Debian’s package management system is undoubtedly one of the most powerful in the Linux world. But users new to this wonderful distro often get confused when confronted with anything but the most trivial package management tasks.
This article attempts to clarify some of the basic concepts that must be understood in order to use these tools effectively.
Let’s get started!
The Debian GNU/Linux system provides over 18,000 packages for its users. But then, what is a package? Did the folks at Debian develop all this software? The answers are provided in the Debian FAQ:
“Packages generally contain all of the files necessary to implement a set of related commands or features. There are two types of Debian packages:
Binary packages, which contain executables, configuration files, man/info pages, copyright information, and other documentation. These packages are distributed in a Debian-specific archive format. They are usually distinguished by having a ‘.deb’ file extension.
Source packages, which consist of a .dsc file describing the source package (including the names of the following files), a .orig.tar.gz file that contains the original unmodified source in gzip-compressed tar format and usually a .diff.gz file that contains the Debian-specific changes to the original source.”

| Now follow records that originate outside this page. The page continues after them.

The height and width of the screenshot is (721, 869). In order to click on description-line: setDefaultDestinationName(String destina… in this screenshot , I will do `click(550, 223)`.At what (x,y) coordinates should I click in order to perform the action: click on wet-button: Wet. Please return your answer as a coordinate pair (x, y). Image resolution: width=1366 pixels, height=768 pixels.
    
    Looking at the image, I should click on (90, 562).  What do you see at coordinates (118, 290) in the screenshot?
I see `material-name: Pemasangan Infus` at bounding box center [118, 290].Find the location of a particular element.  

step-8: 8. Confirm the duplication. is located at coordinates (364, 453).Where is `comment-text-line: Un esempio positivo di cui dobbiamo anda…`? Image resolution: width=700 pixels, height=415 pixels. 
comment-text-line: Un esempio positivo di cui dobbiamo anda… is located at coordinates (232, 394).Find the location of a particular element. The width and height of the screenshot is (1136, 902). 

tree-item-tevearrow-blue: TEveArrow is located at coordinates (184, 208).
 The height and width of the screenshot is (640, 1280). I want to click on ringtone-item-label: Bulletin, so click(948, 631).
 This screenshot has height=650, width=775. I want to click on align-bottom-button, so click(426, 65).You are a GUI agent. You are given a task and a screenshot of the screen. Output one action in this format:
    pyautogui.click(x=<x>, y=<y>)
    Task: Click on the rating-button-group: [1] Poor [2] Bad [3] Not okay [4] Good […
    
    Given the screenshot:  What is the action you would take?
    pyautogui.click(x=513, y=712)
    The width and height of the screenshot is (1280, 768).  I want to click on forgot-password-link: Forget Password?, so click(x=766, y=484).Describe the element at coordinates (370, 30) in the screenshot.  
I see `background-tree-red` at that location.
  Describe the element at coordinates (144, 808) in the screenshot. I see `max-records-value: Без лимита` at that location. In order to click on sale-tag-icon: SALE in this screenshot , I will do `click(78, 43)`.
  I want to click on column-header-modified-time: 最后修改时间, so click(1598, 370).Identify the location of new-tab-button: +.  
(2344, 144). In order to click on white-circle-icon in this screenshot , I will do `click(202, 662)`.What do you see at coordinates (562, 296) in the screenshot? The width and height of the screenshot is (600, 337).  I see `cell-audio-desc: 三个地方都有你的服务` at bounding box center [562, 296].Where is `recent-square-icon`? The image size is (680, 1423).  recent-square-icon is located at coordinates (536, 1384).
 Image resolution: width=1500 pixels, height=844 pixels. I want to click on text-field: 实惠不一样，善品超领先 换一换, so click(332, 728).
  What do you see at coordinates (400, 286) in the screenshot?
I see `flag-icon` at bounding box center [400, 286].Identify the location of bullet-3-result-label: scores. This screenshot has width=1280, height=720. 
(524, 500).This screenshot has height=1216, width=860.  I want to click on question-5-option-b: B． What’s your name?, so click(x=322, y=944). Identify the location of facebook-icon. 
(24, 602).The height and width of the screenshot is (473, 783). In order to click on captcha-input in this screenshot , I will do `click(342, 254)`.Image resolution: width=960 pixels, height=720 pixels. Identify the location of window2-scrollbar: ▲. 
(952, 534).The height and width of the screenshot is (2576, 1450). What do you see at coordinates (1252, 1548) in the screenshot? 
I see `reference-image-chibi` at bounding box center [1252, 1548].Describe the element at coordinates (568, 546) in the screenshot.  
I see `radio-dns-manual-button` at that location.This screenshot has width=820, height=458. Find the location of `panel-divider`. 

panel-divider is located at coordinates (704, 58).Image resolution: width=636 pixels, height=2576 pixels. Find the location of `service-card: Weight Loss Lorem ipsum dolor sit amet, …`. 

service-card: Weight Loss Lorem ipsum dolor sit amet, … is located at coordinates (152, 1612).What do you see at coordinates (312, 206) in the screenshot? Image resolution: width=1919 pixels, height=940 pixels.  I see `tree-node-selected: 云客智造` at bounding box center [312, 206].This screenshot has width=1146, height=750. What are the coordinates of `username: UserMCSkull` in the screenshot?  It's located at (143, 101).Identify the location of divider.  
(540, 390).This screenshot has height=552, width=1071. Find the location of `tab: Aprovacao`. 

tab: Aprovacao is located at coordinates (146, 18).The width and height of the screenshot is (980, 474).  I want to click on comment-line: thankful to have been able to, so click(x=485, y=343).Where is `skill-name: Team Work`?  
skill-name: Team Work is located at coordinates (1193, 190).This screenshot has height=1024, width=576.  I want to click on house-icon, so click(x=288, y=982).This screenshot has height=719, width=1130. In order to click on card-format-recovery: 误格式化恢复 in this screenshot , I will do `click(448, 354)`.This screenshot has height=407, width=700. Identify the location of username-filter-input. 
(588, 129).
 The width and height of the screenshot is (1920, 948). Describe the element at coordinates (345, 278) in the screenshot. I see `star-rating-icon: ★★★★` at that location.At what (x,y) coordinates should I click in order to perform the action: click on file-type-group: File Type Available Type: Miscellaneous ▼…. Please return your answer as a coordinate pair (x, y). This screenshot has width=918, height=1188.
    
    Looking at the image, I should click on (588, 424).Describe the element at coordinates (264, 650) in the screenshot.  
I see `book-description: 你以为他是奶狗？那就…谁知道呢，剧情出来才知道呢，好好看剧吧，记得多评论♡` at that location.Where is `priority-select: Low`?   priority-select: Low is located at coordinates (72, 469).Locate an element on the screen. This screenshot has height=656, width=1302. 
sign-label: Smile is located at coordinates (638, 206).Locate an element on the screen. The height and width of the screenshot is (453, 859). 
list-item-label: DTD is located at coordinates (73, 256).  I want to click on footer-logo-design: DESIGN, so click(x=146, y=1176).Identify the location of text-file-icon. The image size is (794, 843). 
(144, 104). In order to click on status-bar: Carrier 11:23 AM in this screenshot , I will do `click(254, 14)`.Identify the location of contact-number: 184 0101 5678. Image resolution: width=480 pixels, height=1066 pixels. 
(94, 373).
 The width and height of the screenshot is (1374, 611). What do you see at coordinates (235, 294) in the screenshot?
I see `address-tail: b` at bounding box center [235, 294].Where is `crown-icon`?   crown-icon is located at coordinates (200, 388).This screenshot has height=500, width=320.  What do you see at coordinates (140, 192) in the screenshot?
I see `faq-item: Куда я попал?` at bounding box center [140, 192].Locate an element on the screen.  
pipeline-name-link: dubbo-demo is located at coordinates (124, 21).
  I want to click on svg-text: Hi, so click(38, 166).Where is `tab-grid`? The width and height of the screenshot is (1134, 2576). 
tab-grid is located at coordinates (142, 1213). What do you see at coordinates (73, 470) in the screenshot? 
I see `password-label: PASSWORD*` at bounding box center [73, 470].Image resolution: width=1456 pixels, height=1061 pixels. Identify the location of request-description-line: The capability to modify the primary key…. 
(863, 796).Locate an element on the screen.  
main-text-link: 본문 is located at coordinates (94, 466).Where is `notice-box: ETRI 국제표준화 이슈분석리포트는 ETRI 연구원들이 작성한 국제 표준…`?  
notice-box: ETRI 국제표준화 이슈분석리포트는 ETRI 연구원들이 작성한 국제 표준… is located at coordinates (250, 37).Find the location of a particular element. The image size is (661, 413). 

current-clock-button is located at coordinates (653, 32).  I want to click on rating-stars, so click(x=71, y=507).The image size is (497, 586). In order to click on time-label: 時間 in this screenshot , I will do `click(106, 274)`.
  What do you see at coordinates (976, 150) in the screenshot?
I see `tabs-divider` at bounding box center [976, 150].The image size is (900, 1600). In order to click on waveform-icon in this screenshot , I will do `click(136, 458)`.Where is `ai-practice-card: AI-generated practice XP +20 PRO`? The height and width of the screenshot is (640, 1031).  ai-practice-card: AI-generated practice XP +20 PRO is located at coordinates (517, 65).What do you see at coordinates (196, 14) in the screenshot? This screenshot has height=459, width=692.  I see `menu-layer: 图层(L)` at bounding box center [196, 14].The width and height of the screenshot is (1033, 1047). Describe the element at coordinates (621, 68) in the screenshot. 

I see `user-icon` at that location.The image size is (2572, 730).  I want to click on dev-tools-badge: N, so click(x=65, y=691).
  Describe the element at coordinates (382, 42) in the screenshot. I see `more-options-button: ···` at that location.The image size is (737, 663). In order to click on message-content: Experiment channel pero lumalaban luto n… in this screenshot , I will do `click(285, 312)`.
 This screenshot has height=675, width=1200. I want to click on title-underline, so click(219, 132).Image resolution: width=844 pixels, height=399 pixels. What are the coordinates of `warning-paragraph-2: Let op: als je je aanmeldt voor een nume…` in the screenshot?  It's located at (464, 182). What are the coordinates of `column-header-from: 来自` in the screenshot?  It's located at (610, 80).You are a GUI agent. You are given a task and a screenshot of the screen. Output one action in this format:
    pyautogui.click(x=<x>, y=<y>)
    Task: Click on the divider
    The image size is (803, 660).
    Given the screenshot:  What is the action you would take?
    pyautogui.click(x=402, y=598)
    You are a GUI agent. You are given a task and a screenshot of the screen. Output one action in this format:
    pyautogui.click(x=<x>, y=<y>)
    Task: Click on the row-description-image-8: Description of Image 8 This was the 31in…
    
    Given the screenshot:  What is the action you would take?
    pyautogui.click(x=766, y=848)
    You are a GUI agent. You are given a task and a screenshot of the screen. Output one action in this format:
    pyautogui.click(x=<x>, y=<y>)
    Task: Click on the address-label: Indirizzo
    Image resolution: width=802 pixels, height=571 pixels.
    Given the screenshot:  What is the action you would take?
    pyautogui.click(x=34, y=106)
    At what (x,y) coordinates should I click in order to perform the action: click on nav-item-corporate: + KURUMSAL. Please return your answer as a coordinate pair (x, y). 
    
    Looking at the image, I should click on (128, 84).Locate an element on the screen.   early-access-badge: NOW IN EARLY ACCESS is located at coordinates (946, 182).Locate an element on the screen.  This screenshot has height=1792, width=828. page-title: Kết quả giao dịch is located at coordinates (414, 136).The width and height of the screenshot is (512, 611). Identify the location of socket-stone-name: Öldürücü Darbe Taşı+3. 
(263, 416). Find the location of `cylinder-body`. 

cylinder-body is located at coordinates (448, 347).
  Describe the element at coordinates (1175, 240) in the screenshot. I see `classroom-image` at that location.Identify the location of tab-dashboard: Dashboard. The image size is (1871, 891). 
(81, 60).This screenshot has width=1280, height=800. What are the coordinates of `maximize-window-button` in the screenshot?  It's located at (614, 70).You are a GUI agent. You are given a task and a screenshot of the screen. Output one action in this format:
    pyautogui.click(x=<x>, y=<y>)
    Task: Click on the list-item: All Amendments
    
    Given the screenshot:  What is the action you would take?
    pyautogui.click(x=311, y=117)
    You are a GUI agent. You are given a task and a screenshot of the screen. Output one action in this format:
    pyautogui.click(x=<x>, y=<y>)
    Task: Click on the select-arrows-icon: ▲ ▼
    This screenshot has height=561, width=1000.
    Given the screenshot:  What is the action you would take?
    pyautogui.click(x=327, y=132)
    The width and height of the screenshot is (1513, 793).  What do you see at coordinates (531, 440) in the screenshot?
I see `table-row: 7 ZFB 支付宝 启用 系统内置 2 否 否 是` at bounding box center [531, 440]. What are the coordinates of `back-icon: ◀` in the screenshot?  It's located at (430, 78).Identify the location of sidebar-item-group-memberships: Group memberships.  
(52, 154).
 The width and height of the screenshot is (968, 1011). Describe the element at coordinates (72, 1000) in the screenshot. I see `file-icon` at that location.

As for the second question.. No, all those packages weren’t developed by the Debian developers (kinda obvious, isn’t it?). Various people around the globe volunteer to become “maintainers” for Debian. What these guys essentially do is package existing software into .deb packages. Additionally, they are also responsible for bug-tracking and maintaining the package in general.
Before getting on with packages and package management, a few words about Debian Releases is in order. Debian always maintains at least three releases at any given time. They are:
stable: The stable distribution contains the latest officially released distribution of Debian. This is the production release of Debian, and the one which you are most probably using right now.
testing: The testing distribution contains packages that haven’t been accepted into a stable release yet, but they are in the queue for that. The main advantage of using this distribution is that it has more recent versions of software.
unstable: The unstable distribution is where active development of Debian occurs. Generally, this distribution is run by developers and those who like to live on the edge.
Currently, the stable, testing and unstable releases are named Etch, Lenny and Sid, respectively.
New users should generally stay away from testing and unstable. It is the stable release which provides the most stability and security.
A note on the Debian FTP archives:
The software that has been packaged for Debian GNU/Linux is available in one of several directory trees on each Debian mirror site.
The tree structure is modelled on the Debian releases.. as expected. There is a dists directory, which contains stable, unstable and testing (Codenames such as Etch are symlinks to one of the 3 releases).
The stable directory contains 3 directories:
/stable/main – This directory contains the packages which formally constitute the most recent release of the Debian GNU/Linux system
/stable/non-free – This directory contains packages distribution of which is restricted in a way that requires that distributors take careful account of the specified copyright requirements.
/stable/contrib – This directory contains packages which are DFSG-free and freely distributable themselves, but somehow depend on a package that is not freely distributable and thus available only in the non-free section.
Package Management Tools – A brief overview:
Now that we are clear on the basics of a Debian system, we can get to the task at hand – getting to know the tools of the trade.
The dpkg tool is the root of the entire Debian package management system. It is used to install, query, remove and update individual packages. Though a very powerful tool on its own, the power of the Debian system comes from its ability to manage multiple packages, managing conflicts and dependencies among them, and keeping the entire system in perfect shape.
Next comes the apt tool. It runs on top of dpkg and provides the necessary options to control packages in the system as a whole. It fetches packages from remote locations and can manage complex inter-package relationships. Hell, you can upgrade your entire Debian system with a single apt command!
Running on top of apt are tools like aptitude and synaptic. aptitude is an ncurses-based front end for apt. It lets users interactively pick packages to install or remove. Similarly, synaptic and kpackage are apt front ends designed for GTK and KDE respectively.